--- Begin Stored records ---

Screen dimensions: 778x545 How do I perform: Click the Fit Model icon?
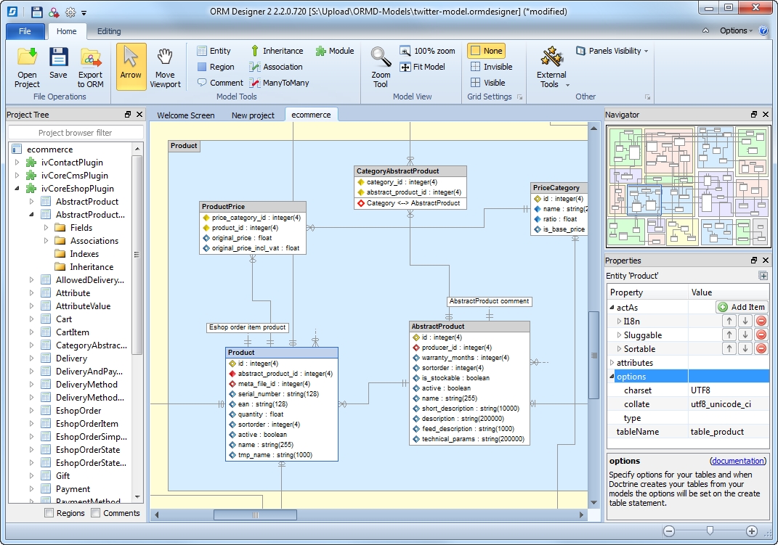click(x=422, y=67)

--- End Stored records ---
--- Begin Stored records ---

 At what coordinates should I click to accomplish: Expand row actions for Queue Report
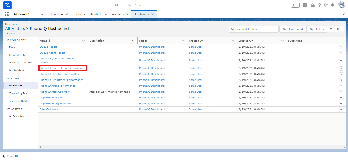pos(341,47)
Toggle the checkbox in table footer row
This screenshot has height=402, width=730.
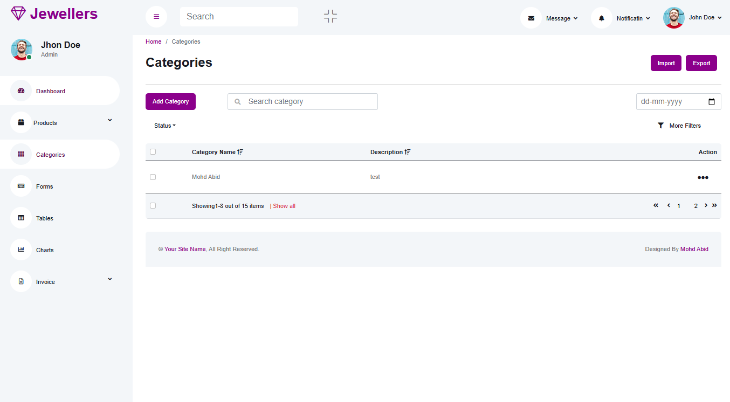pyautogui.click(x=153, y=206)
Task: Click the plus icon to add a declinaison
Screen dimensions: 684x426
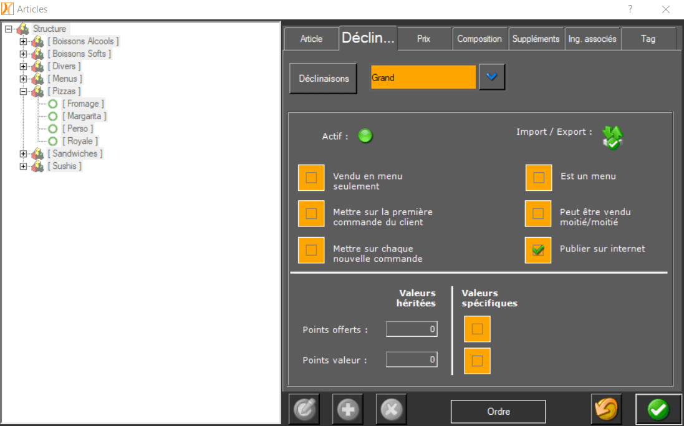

--- End Stored records ---

● **Problem description**:
Filter the records above down to the lines that contain the word "dimensions", and copy each of those lines in full. Case counts, so match only that exact capitalization.

● **Problem solution**:
Screen dimensions: 778x545 How do I perform: Click the Fit Model icon?
Screen dimensions: 684x426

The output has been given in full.